As an example consider discriminant $\Delta =136=8\cdot 17$. Here the class group is cyclic of order $4$ generated by the nonsymmetric form $Q=3x^2+2xy-11y^2$. In $CG(\Delta)$ we have $Q^2=34x^2-y^2$, $Q^3=Q^{-1}=3x^2-2xy-11y^2$, and $Q^4=x^2-34y^2$, the principal form giving the identity element of $CG(\Delta)$. It is not hard to see that $Q$ is equivalent to $-Q$, and even properly equivalent to it, say by drawing a small portion of its Conway topograph which has a 180 degree rotational "skew-symmetry" interchanging its positive and negative values. Thus if we take $a=3$, then $3$ is represented by $Q$ since $Q(1,0)=3$ and hence, passing to $CG(\Delta)$, $27$ is represented primitively only by $Q^{\pm3}=Q^{\pm1}$, hence $-27$ is represented primitively only by $-Q^{\pm3}=Q^{\pm1}$. All these forms are equivalent to $Q$. Explicitly we have $Q(7,4)=27$ and $Q(4,3)=-27$.

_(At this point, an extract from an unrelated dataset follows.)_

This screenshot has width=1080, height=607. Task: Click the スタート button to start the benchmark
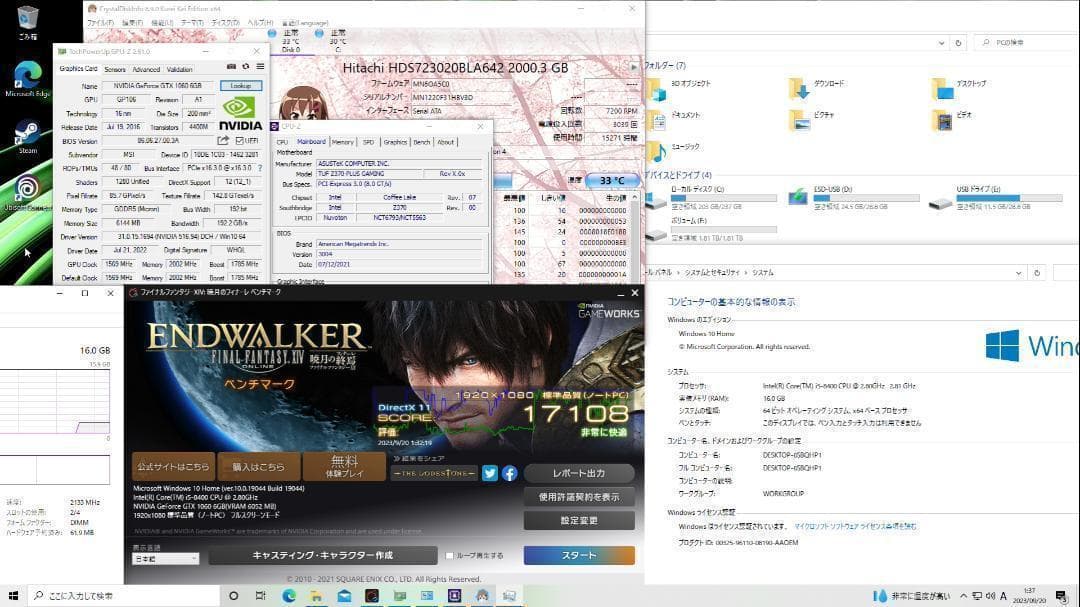580,555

If we take $a=9$, this is represented primitively only by $Q^2=34x^2-y^2$, when $(x,y)=(1,5)$, so $9^3$ is represented primitively only by $Q^6=Q^2$ and $-9^3$ is represented primitively only by $-Q^2=x^2-34y^2$.

If we take $a=15=3\cdot 5$, then since $3$ and $5$ are both represented by $Q$, $15$ is represented primitively only by $Q^{\pm1}Q^{\pm1}$ with independent choices of signs, so $15$ is represented primitively only by $Q^0=x^2-34y^2$ (when $(x,y)=(7,1)$) and by $Q^2=34x^2-y^2$ (when $(x,y)=(2,11)$). So $15^3$ is represented primitively only by $Q^0$ and $Q^6=Q^2$, and $-15^3$ only by their negatives $Q^2$ and $Q^0$.

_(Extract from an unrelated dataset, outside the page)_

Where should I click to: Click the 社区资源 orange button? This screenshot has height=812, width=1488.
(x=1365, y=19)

It is worth noting that $Q$ is equivalent to its negative but $x^2-34y^2$ is not equivalent to its negative $-x^2+34y^2$.

When $\Delta$ is not a fundamental discriminant, say $\Delta=d^2\Delta'$ with $\Delta'$ a fundamental discriminant, there are extra complications, although if one restricts attention to representing numbers relatively prime to $d$ then the theory described above still works.

[Added the next day.] The "wild conjecture" in Will Jagy's comment is true if by equivalent one means properly equivalent, i.e., equivalent by an element of $SL(2,Z)$. Thus a form is properly equivalent to its negative if and only if it is equivalent to a (reduced) form $ax^2+bxy-ay^2$. This is pretty easy to see from topographs. The topograph of a form of positive nonsquare discriminant has a periodic line separating the positive and negative values (Conway's "river") and the only way a form can be equivalent to its negative is for the topograph to have a "skew-symmetry" taking each value $n$ of the form to $-n$ and hence taking the separator line to itself. There are two types of such skew-symmetries: (a) a glide-reflection along the separator line interchanging positive and negative values, or (b) a 180 rotation about a point of the separator line switching its two ends and interchanging positive and negative values of the form. A type (a) skew-symmetry is an improper equivalence, in $GL(2,Z)-SL(2,Z)$, while a type (b) skew-symmetry is a proper equivalence in $SL(2,Z)$. Type (b) skew symmetries occur exactly at midpoints of edges in the separator line with values $a,-a$ on either side of the edge, so these correspond exactly to forms $ax^2+bxy-ay^2$. These forms are reduced, as is clear from the topograph since reduced forms occur exactly where the edges leading off the separator line switch from one side of the separator line to the other.

On the other hand glide-reflection skew-symmetries seem harder to detect. For the principal form they exist exactly when the form represents $-1$, i.e., when the fundamental unit has negative norm, and this is known to be hard to predict. In terms of topographs this is more of a global condition, not local as for rotational skew-symmetries.